Develop and Implement Documented Security Policies, Standards, Procedures, and Guidelines

By Lawrence C. Miller, Peter H. Gregory

Security policies, standards, procedures, and guidelines are all different from each other, but they also interact with each other in a variety of ways. It’s important to understand these differences and relationships, and also to recognize the different types of policies and their applications.

To successfully develop and implement information security policies, standards, guidelines, and procedures, you must ensure that your efforts are consistent with the organization’s mission, goals, and objectives.

Policies, standards, procedures, and guidelines all work together as the blueprints for a successful information security program. They

  • Establish governance.
  • Provide valuable guidance and decision support.
  • Help establish legal authority.

Too often, technical security solutions are implemented without these important blueprints.
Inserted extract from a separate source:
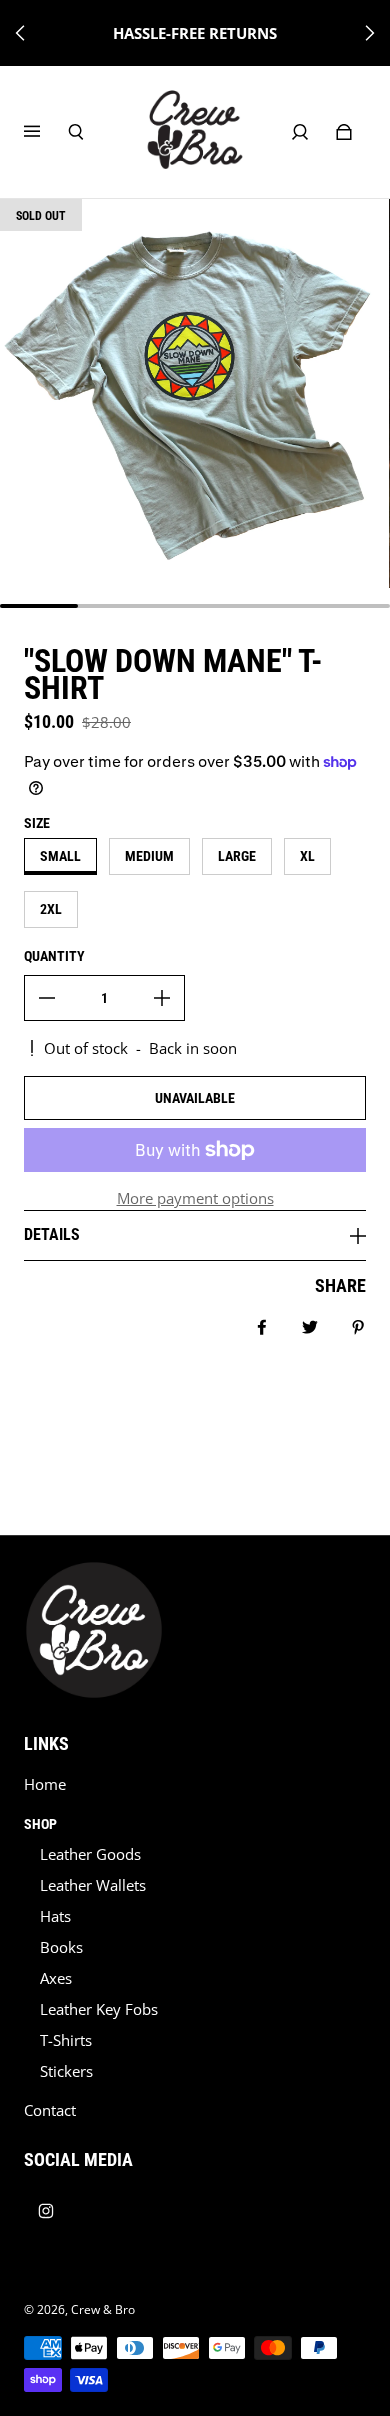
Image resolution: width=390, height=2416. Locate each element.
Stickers (66, 2071)
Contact (50, 2110)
The results are often expensive and ineffective controls that aren’t uniformly applied and don’t support an overall security strategy.

Governance is a term that collectively represents the system of policies, standards, guidelines, and procedures that help steer an organization’s day-to-day operations and decisions.

Policies

A security policy forms the basis of an organization’s information security program. RFC 2196, The Site Security Handbook, defines a security policy as “a formal statement of rules by which people who are given access to an organization’s technology and information assets must abide.”

The four main types of policies are

  • Senior Management: A high-level management statement of an organization’s security objectives, organizational and individual responsibilities, ethics and beliefs, and general requirements and controls.
  • Regulatory: Highly detailed and concise policies usually mandated by federal, state, industry, or other legal requirements.
  • Advisory: Not mandatory, but highly recommended, often with specific penalties or consequences for failure to comply. Most policies fall into this category.
  • Informative: Only informs, with no explicit requirements for compliance.

Standards, procedures, and guidelines are supporting elements of a policy and provide specific implementation details of the policy.

ISO/IEC 27002, Information Technology — Security Techniques — Code of Practice for Information Security Management, is an international standard for information security policy. ISO/IEC is the International Organization for Standardization and International Electrotechnical Commission. ISO/IEC 27002 consists of 12 sections that largely (but not completely) overlap the eight (ISC)2 security domains.

Standards (and baselines)

Standards are specific, mandatory requirements that further define and support higher-level policies. For example, a standard may require the use of a specific technology, such as a minimum requirement for encryption of sensitive data using AES. A standard may go so far as to specify the exact brand, product, or protocol to be implemented.

Baselines are similar to and related to standards. A baseline can be useful for identifying a consistent basis for an organization’s security architecture, taking into account system-specific parameters, such as different operating systems. After consistent baselines are established, appropriate standards can be defined across the organization.

Some organizations call their configuration documents standards (and still others call them standard operating environments) instead of baselines. This is a common and acceptable practice.

Procedures

Procedures provide detailed instructions on how to implement specific policies and meet the criteria defined in standards. Procedures may include Standard Operating Procedures (SOPs), run books, and user guides. For example, a procedure may be a step-by-step guide for encrypting sensitive files by using a specific software encryption product.

Guidelines

Guidelines are similar to standards but they function as recommendations rather than as compulsory requirements. For example, a guideline may provide tips or recommendations for determining the sensitivity of a file and whether encryption is required.